*** Extracted records Section Begins ***

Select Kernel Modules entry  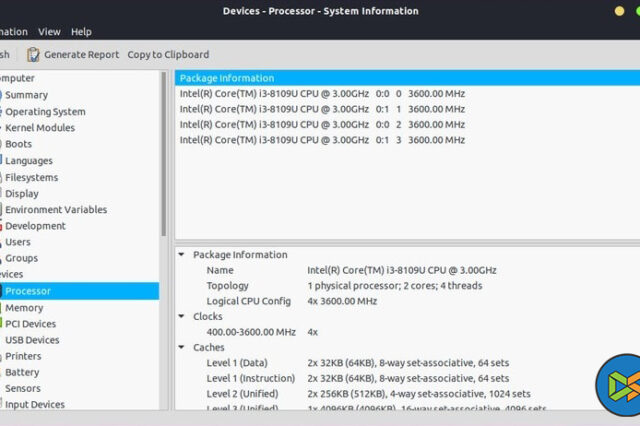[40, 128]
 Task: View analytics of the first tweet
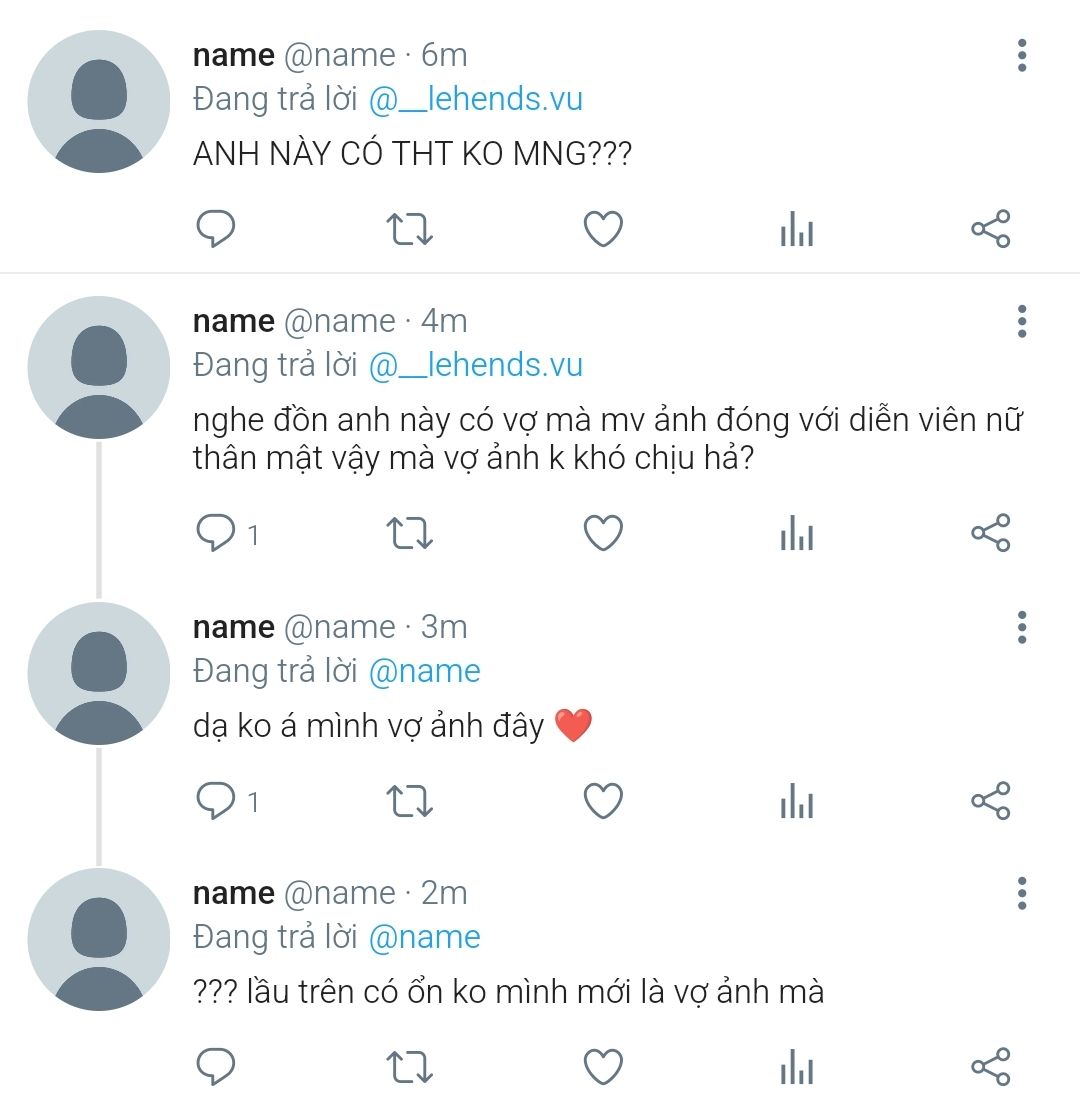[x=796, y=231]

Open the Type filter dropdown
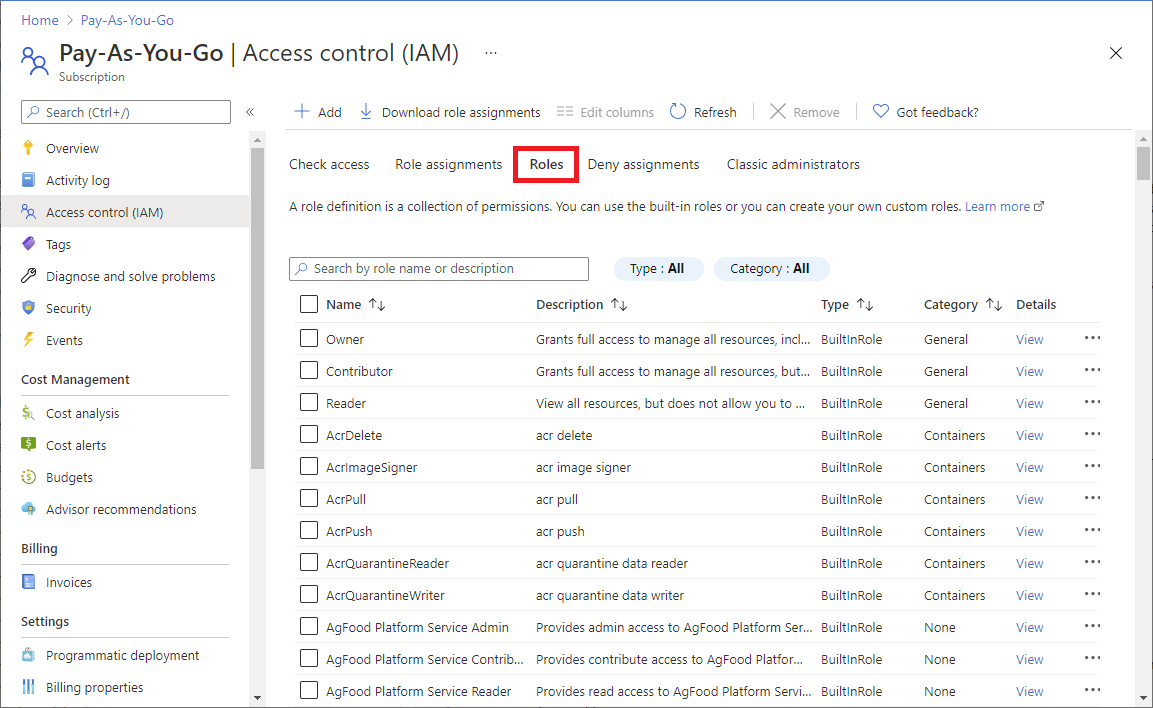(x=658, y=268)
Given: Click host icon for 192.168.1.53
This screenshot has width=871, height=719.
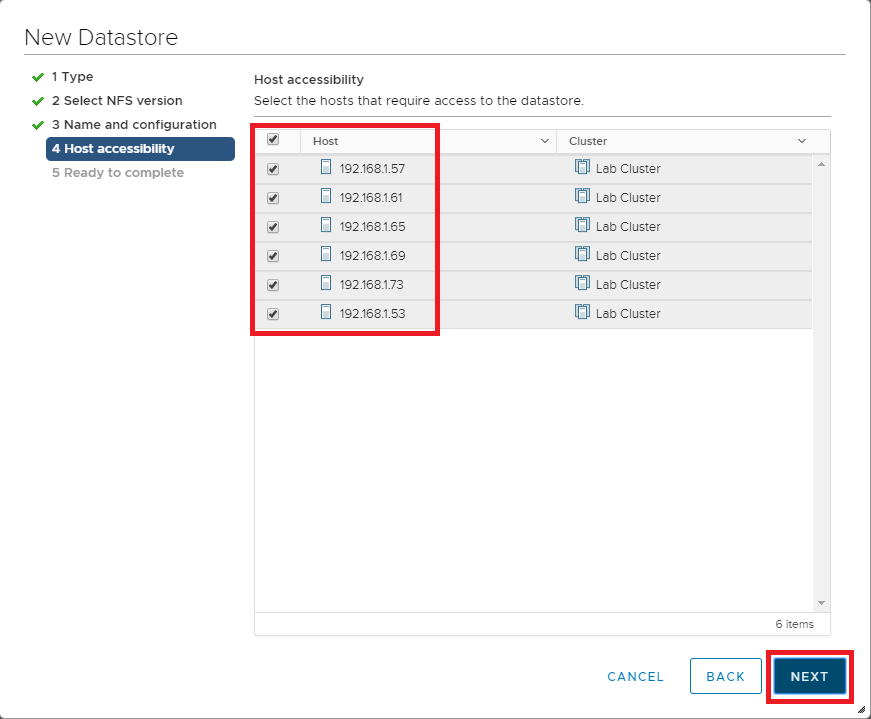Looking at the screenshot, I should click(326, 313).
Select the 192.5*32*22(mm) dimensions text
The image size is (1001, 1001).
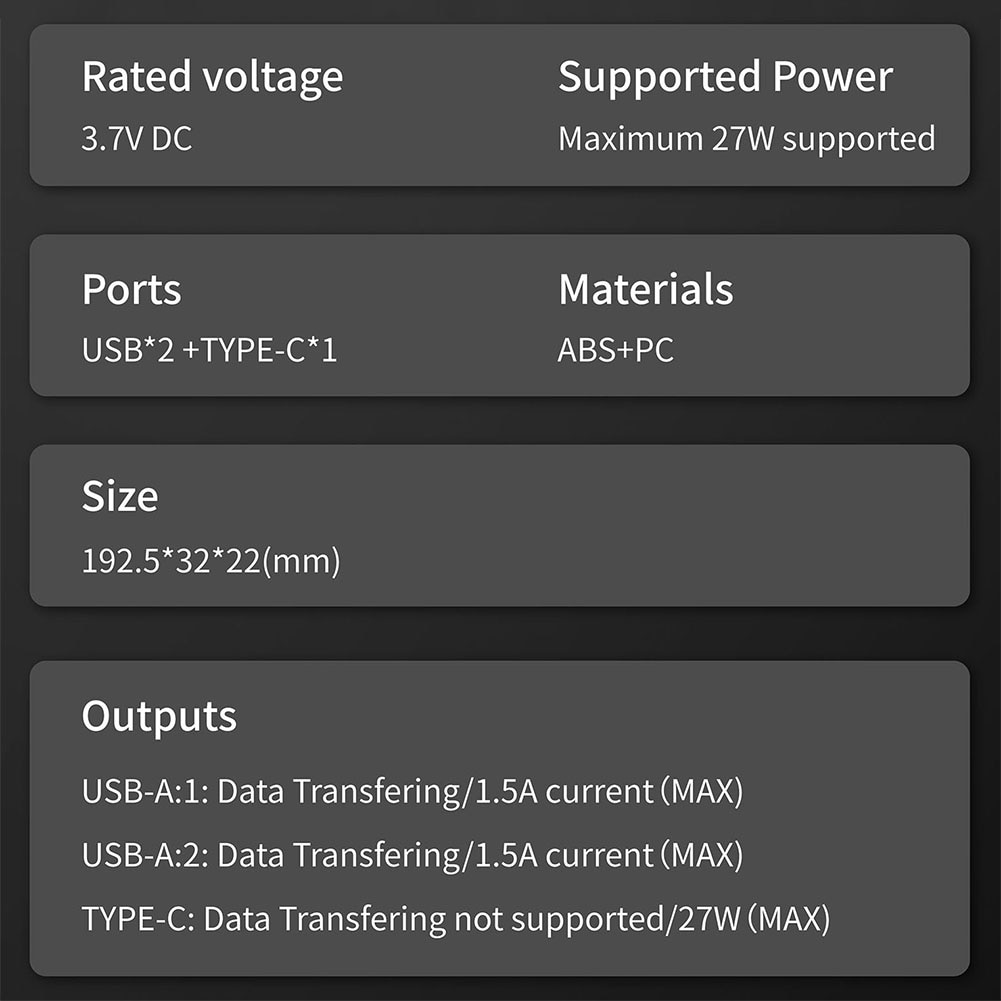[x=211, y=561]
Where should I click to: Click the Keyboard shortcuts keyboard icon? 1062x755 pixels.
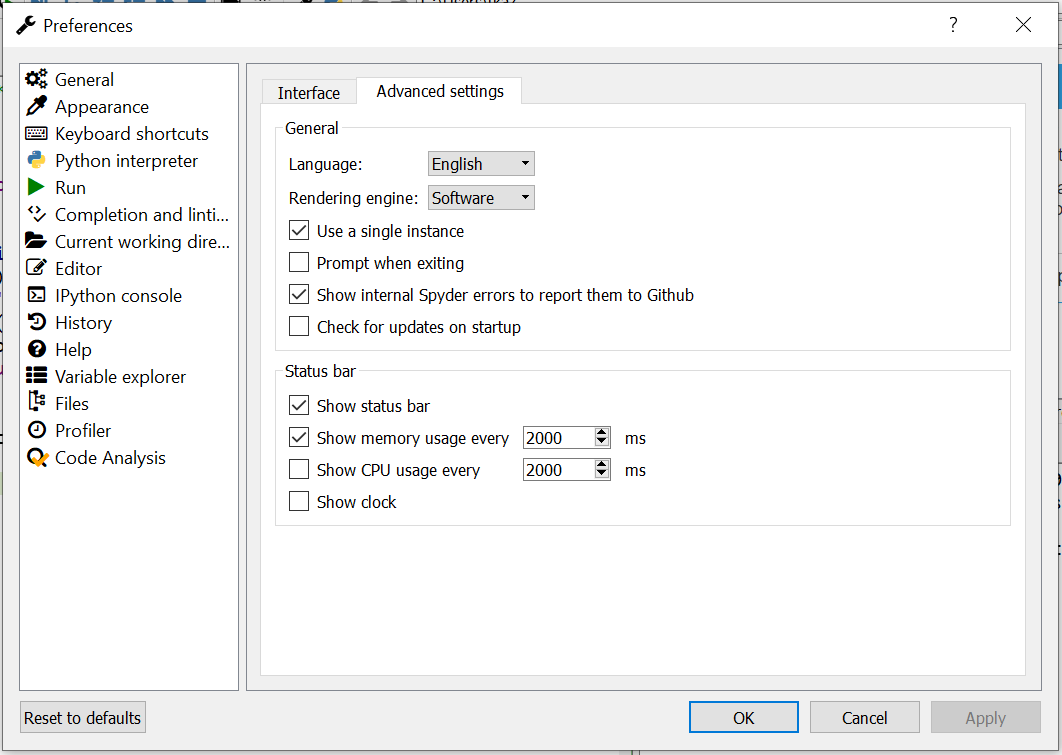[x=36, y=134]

*** Extracted records Section Ends ***

_Work instruction_
Give back exactly the lines from the one that contains "Select the 192.5*32*22(mm) dimensions text" to the final line of the data above, both included, with all pictures removed.

_Problem solution_
Select the 192.5*32*22(mm) dimensions text
The image size is (1001, 1001).
[x=211, y=561]
Where should I click to: Click the Keyboard shortcuts keyboard icon? 1062x755 pixels.
[x=36, y=134]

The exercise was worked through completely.